Biraz fazla konuşan bir iç mimarı mıydı bu ya da bana mı öyle geliyordu?
Terasa çıkar çıkmaz tekrar aşık oldum. Aman Allahım bu ne güzellikti? Burda uyurdum bile!
Kübra "Harika! Bayıldım" dediyse kesinlikte bayılmalık bir manzara demekti.
Oda bej tonlarında iç açıcıydı. Hava kötü olsa bile bu oda insanın içini açması için yeterli olurdu. Biraz gezindikten sonra bir kat aşağı indik.
Burada sekreterimin odası ve üç tane büyük toplantı odası vardı. Odalar da benim odam gibi bej rengindeydi. Sanırım tek giriş katı beyazdı onun dışında her yer bej.
Bir kat daha inince bunun yanlış olduğunu anladım. Bir alt kat kahverengi tonlarındaydı ve çok daha ciddi duruyordu. Bu kat da da üç tane toplantı odası vardı ve kocaman, içinde bir koltuk olan bir alan. Aklıma takılanı anlamış gibi İpek Hanım hemen araya girdi.
"Odayı boş bıraktık. Dinlenmek için ve ya Telefon konuşması gibi şeyler"
"İyi düşünmüşsünüz" dedim ciddiyetle. Bana kalsa sanırım her yer oda olurdu..
Bütün şirketi gezdikten sonra yorulmuştum. İkinci katta kocaman mutfak vardı ve kahve içiyordum. Bir iki küçük şey dışında her şey mükemmeldi hatta planladığımdan çok daha güzeldi.

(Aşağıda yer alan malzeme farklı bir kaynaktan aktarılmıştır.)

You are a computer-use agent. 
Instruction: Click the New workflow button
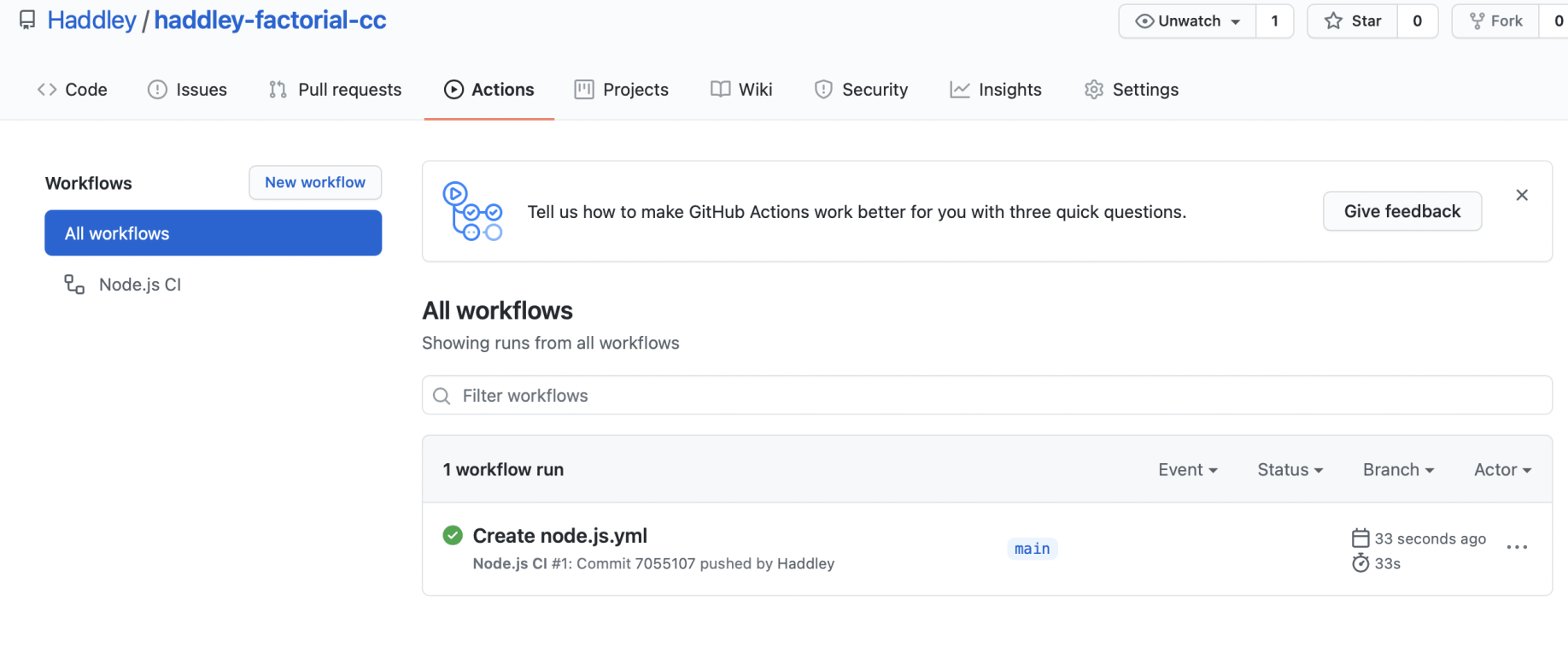(x=315, y=183)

Haftaya pazartesi ilk iş günü olucaktı. Ben Amerikadayken alınan 300 işci pazartesi başlayacaktı. Ve bu ikinci büyük adımımdı.
**
ŞİMDİ OKUDUĞUN
DÖNÜŞ
RomanceBugün benim günümdü. Amerika'da okuduğum üniversite bitmiş yeni iş kurmuştum ve bu işi artık Türkiye'ye de taşıyordum. Benim için ilk büyük adımlardan biriydi. Ben Melisa, 28 yaşında, hala bekar, belki de biraz evli, iş ve partiler dışında bir şey...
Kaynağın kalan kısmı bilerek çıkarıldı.